Just 23 percent of Americans — including just 31 percent of Democrats and just 19 percent of independents — support this new, hearing-only compromise. Likewise, two other popular provisions — four weeks of paid leave for new parents (58 percent favor) and two years of free community college (54 percent favor) — are unlikely to make the cut.
None which is to say Biden and the Democrats have better options going forward. Despite the fact that few 2020 Biden voters say they approve of how Sinema and Manchin are handling their jobs — just 11 percent and 13 percent, respectively — the president needs their votes to pass BBB. The $3.5 trillion plan, in other words, isn’t coming back.
At the same time, far more Biden voters (50 percent) say they disapprove of Congress because legislators “aren’t changing enough about America” than say they disapprove because legislators are “changing too much” (7 percent), and nearly a third of independents (31 percent) agree. So passing the $1.75 trillion plan is probably better for Democrats than passing nothing, at least in the near term.
It's also worth noting that the final legislation may prove more popular than it appears in this poll, where respondents were essentially asked to choose between more and less generous versions of it — a choice they won't have in real life. The bill will also change shape in the coming weeks as Democrats assemble a final package, meaning that it’s possible that some of its more popular planks could be added back or strengthened. Then there are variables that are simply unknowable, such as how robust the economy looks in the coming months. If BBB passes and Americans grow more confident about the economy, policies that earn only tepid support today could prove quite popular, especially if they help working Americans as promised.
Even so, Biden and congressional Democrats are facing substantial headwinds as 2022 approaches. A full 31 percent of Americans say the economy is their top issue when thinking about 2022, according to the Yahoo News/YouGov poll — more than twice the number who cite any other challenge. Other surveys have shown that nearly 6 in 10 Americans say Biden “hasn't paid enough attention” to the nation's most important problems. If BBB passes but the economy stagnates amid significant inflation, Republicans will likely blame Democrats’ big-spending proposals for Americans’ plight — and the package could become less popular than it is today.

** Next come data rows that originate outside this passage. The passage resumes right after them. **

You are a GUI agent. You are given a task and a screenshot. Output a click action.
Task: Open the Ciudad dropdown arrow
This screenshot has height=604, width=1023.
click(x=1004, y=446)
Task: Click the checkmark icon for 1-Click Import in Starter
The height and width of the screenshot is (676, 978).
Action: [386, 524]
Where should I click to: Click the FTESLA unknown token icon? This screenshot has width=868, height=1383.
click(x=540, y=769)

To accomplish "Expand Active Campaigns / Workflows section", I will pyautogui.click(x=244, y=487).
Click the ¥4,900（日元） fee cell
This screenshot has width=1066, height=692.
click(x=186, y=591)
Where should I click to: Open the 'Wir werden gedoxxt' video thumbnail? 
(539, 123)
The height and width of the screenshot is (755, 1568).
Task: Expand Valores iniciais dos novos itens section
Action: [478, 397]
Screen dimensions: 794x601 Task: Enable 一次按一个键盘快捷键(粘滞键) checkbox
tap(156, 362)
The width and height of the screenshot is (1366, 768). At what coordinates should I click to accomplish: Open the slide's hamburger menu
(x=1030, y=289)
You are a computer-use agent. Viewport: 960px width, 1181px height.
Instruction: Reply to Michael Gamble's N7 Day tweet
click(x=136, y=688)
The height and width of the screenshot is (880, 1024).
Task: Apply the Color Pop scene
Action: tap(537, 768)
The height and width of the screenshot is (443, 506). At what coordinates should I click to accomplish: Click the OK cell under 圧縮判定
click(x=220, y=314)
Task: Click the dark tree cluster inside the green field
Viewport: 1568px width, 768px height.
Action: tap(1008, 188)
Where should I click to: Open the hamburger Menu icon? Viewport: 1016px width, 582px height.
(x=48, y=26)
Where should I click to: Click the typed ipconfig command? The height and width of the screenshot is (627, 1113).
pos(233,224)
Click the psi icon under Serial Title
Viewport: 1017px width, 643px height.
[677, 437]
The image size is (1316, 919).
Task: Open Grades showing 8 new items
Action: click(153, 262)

On Wednesday, the president acknowledged that overall prices are now climbing at a faster rate (6.2 percent over the past 12 months) than at any point since 1990, saying in a statement that “reversing this trend is a top priority for me.”
It’s possible that passing BBB will help Democrats in 2022, even in its diminished state. But at this point, Biden’s ability to tackle other issues will probably matter more.
The Yahoo News survey was conducted by YouGov using a nationally representative sample of 1,673 U.S. adults interviewed online from Nov. 4 to 8, 2021. This sample was weighted according to gender, age, race and education based on the American Community Survey, conducted by the U.S. Bureau of the Census, as well as 2020 presidential vote (or non-vote), and voter registration status. Respondents were selected from YouGov’s opt-in panel to be representative of all U.S. adults. The margin of error is approximately 2.5 percent.